→ **What you are asked to do**
Every record must be repeated exactly; omit any pictures they contain.

☆ ☆ ☆ ☆ ☆ ☆ ☆

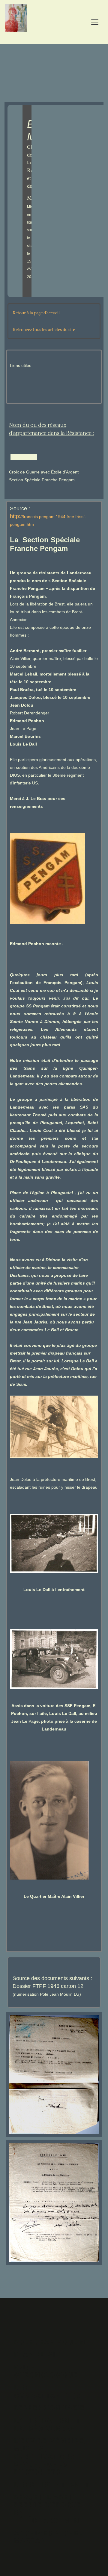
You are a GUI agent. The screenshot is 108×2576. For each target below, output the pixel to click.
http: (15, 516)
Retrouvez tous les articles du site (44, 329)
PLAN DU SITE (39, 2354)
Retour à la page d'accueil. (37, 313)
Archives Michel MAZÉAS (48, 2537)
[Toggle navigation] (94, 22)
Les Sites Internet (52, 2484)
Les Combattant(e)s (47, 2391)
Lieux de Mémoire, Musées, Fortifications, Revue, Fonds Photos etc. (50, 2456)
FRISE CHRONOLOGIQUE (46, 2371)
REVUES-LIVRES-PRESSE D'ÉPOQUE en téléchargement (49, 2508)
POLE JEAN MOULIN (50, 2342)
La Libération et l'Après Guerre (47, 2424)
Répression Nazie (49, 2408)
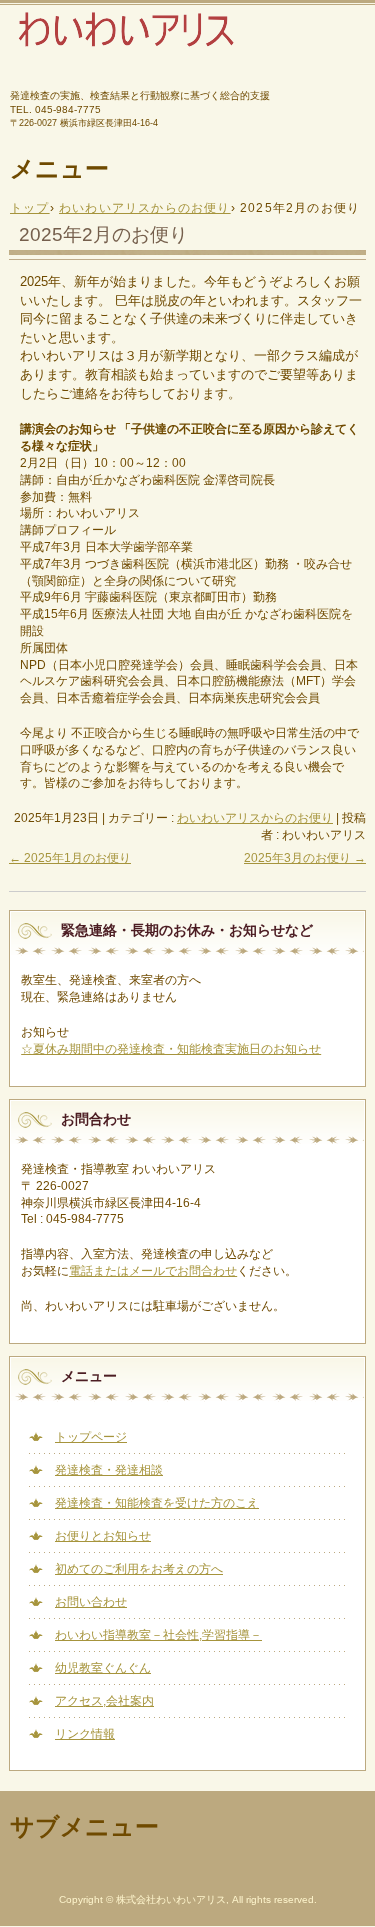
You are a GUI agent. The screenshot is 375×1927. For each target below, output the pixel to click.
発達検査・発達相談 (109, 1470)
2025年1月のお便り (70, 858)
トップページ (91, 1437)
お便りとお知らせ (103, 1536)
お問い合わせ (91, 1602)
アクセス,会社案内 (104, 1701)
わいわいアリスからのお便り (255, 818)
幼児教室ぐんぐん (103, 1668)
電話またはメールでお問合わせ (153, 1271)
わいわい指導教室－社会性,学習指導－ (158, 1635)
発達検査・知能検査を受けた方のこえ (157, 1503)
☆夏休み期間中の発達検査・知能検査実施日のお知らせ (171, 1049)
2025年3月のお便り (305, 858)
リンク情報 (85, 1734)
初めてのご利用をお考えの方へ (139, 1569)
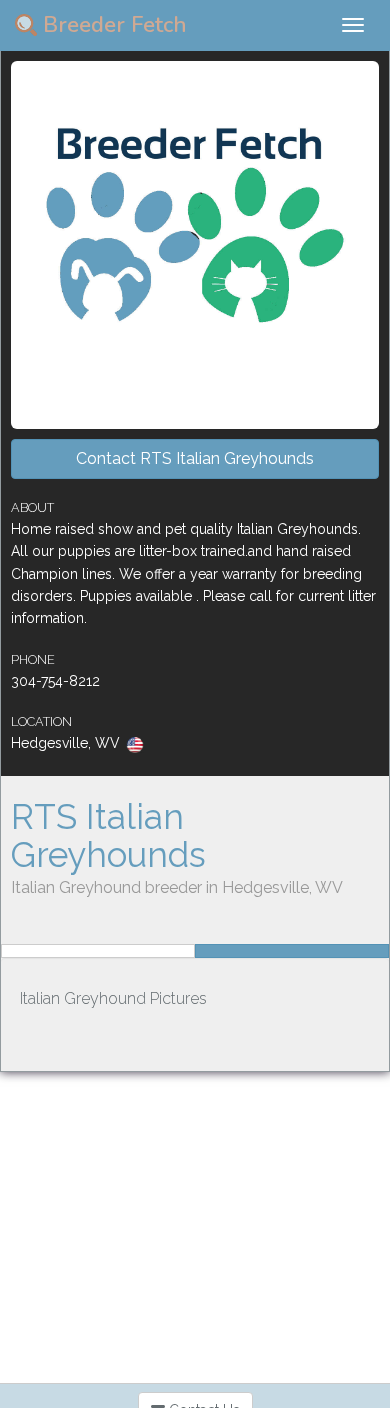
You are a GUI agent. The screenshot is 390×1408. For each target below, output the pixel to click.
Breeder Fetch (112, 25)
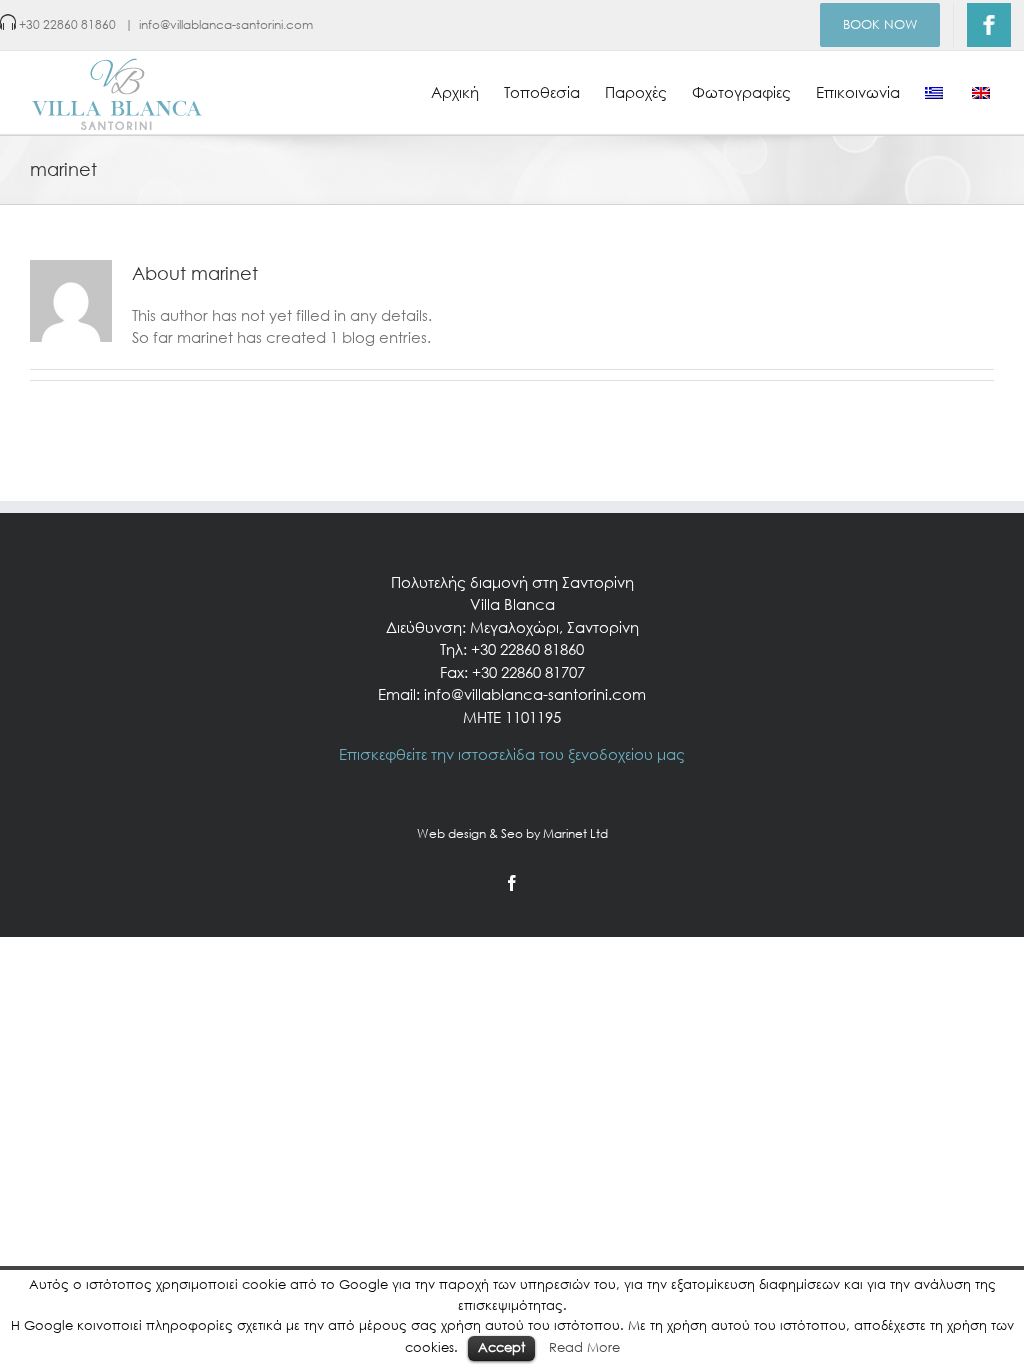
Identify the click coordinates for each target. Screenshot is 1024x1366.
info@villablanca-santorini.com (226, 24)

☆ ☆ ☆ ☆ ☆ ☆ ☆

→ **Result of this exercise**
You are a GUI agent. The screenshot is 108×2576. For each target below, output the pixel to click.
http: (15, 516)
Retrouvez tous les articles du site (44, 329)
PLAN DU SITE (39, 2354)
Retour à la page d'accueil. (37, 313)
Archives Michel MAZÉAS (48, 2537)
[Toggle navigation] (94, 22)
Les Sites Internet (52, 2484)
Les Combattant(e)s (47, 2391)
Lieux de Mémoire, Musées, Fortifications, Revue, Fonds Photos etc. (50, 2456)
FRISE CHRONOLOGIQUE (46, 2371)
REVUES-LIVRES-PRESSE D'ÉPOQUE en téléchargement (49, 2508)
POLE JEAN MOULIN (50, 2342)
La Libération et l'Après Guerre (47, 2424)
Répression Nazie (49, 2408)
You are a GUI agent. The screenshot is 375×1927. For each target below, output the pixel to click.
発達検査・発達相談 (109, 1470)
2025年1月のお便り (70, 858)
トップページ (91, 1437)
お便りとお知らせ (103, 1536)
お問い合わせ (91, 1602)
アクセス,会社案内 (104, 1701)
わいわいアリスからのお便り (255, 818)
幼児教室ぐんぐん (103, 1668)
電話またはメールでお問合わせ (153, 1271)
わいわい指導教室－社会性,学習指導－ (158, 1635)
発達検査・知能検査を受けた方のこえ (157, 1503)
☆夏休み期間中の発達検査・知能検査実施日のお知らせ (171, 1049)
2025年3月のお便り (305, 858)
リンク情報 (85, 1734)
初めてのご利用をお考えの方へ (139, 1569)
You are a GUI agent. The screenshot is 390×1408. For each target below, output the pixel to click.
Breeder Fetch (112, 25)
Identify the click coordinates for each target. Screenshot is 1024x1366.
info@villablanca-santorini.com (226, 24)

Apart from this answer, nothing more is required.